## QUESTIONS ON THE MATERIAL
1. From the diabetes comments below, write out everything from "Posted by Anonymous on 25" down to "exact same feelings...".
2. In the diabetes comments below, how long has the commenter posting on 25 July 2012 been diabetic?
3. Translate this sentence from the diabetes comments below into Spanish: "There is not a single person I know with type one whose body has not been changed in some way because of diabetes."

======== TEXT SHOWN

Katherine, thank you for such a brave account of your challenges with diabetes, and the food 'obsession' that it makes us have. It really is very difficult owning up to such a private part of our lives -- a part so many would love to just judge, without living it. As a binge eater, myself, it really is very difficult for me to come to terms with my struggles, and even discuss this painful part of my life... So I just want to say THANK YOU for having the courage to talk, and helping many of us feel not so alone. You're a brave woman, and I'm glad to count you as a friend.

Posted by Anonymous on 25 July 2012

I absolutely feel and understand the feeling you had... That is really brave of you saying these things here and I absolutely love that... I have been also diabetic for the past 12 years and have had the exact same feelings...
Anyhow after some years I could feel confident enough with my conditions and now I feel absolutely normal and perfect...
The reason I loved your writting is that you didnt try to get to the conclusion that you had made a mistake behaving like that but you are still sure of what you were doing at that time... I think you have a strong and brave character... Be proud of that...

Posted by OogleMonster on 30 July 2012

It may seem odd, but mostly what I got out of this article was a renewed rage at school systems who will not allow young diabetics to treat themselves for diabetes.

When I was in school, the tried to send me to the nurse to test my blood sugar, drink juice, or give myself shots too, but I refused and raised hell. Guess what? The school gave in.

Of course you felt alienated when you weren't allowed to just be like, "This is simply what I must do, so I'm doing it, and you can deal!"

Posted by Anonymous on 29 December 2014

Thank you so much for this. There is not a single person I know with type one whose body has not been changed in some way because of diabetes. Your relationship with your body changes and the "easy weight loss" via omitting insulin is very tempting.

================
======== DATA BELOW

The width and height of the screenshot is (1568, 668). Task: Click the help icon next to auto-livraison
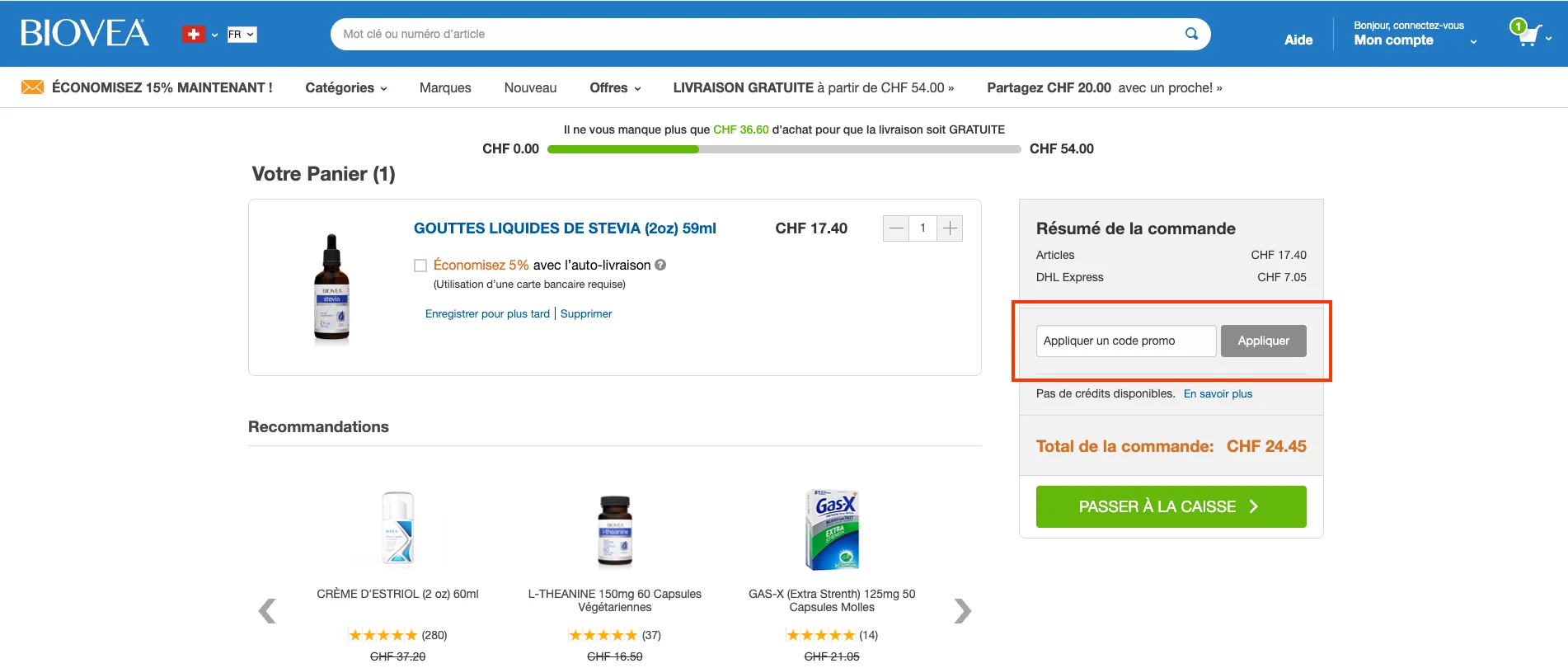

================

## ANSWERS BELOW
1.
Posted by Anonymous on 25 July 2012

I absolutely feel and understand the feeling you had... That is really brave of you saying these things here and I absolutely love that... I have been also diabetic for the past 12 years and have had the exact same feelings...

2. For the past 12 years.

3. No hay ni una sola persona que yo conozca con tipo uno cuyo cuerpo no haya cambiado de alguna manera debido a la diabetes.